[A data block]
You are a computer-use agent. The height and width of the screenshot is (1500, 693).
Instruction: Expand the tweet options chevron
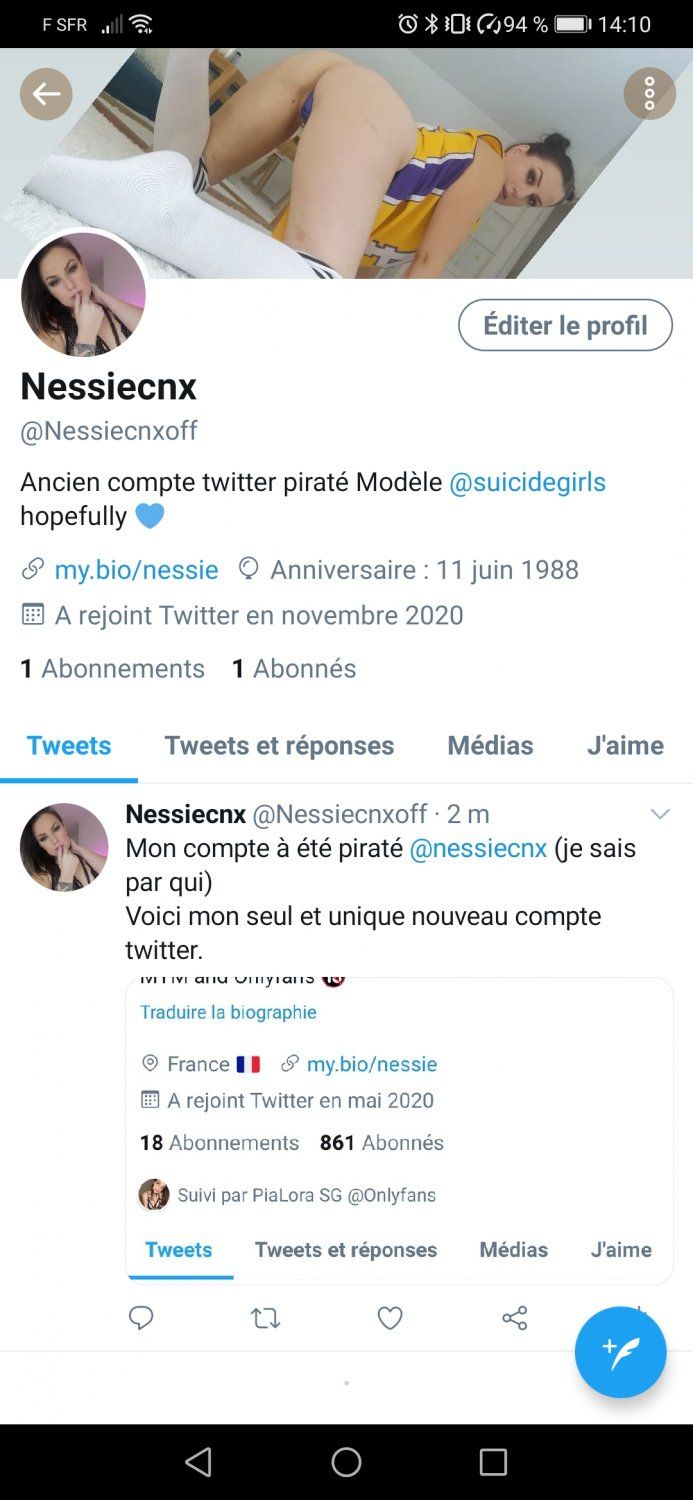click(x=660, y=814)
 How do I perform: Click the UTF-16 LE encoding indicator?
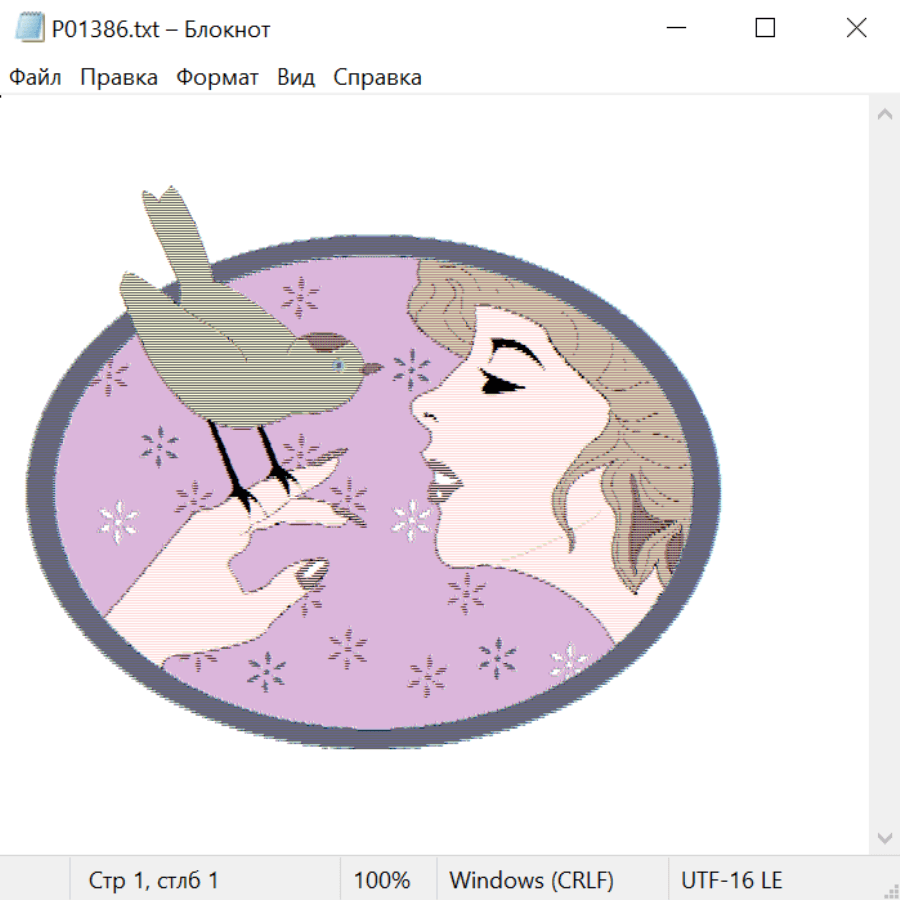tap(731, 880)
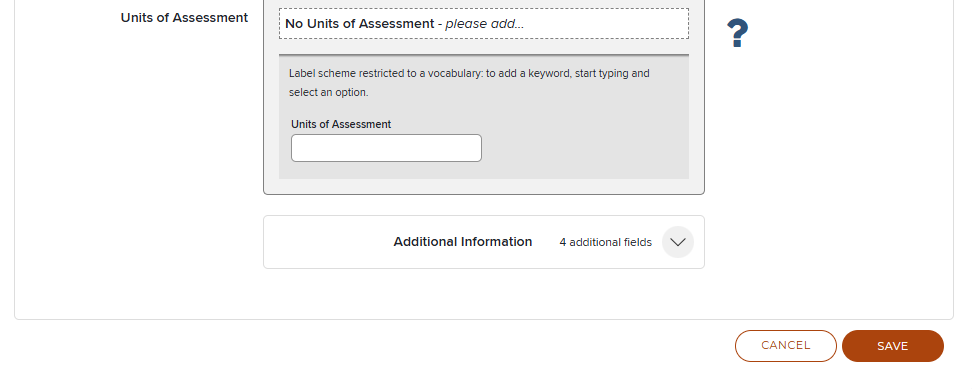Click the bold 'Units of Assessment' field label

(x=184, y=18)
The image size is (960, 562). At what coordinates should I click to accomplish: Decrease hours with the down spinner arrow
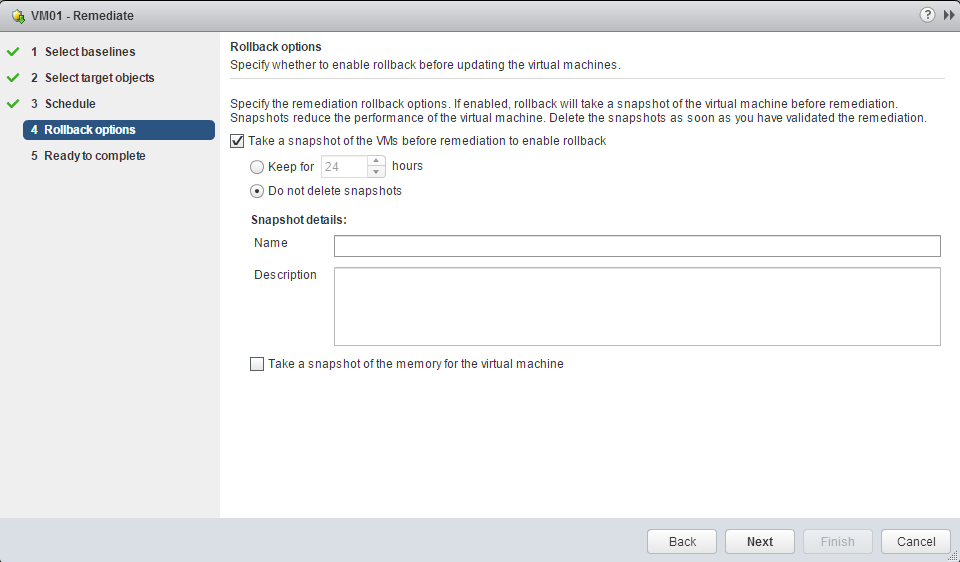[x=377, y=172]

### PROBLEM REQUIREMENTS
Render every line of the listing above as a numbered list, skipping any blank lines and leaving the pictures out.

### WORKED SOLUTION
1. You are a computer-use agent. The height and width of the screenshot is (1500, 693).
2. Instruction: Expand the tweet options chevron
3. click(x=660, y=814)
4.  How do I perform: Click the UTF-16 LE encoding indicator?
5. tap(731, 880)
6. Click the bold 'Units of Assessment' field label
7. (x=184, y=18)
8. The image size is (960, 562). At what coordinates should I click to accomplish: Decrease hours with the down spinner arrow
9. [x=377, y=172]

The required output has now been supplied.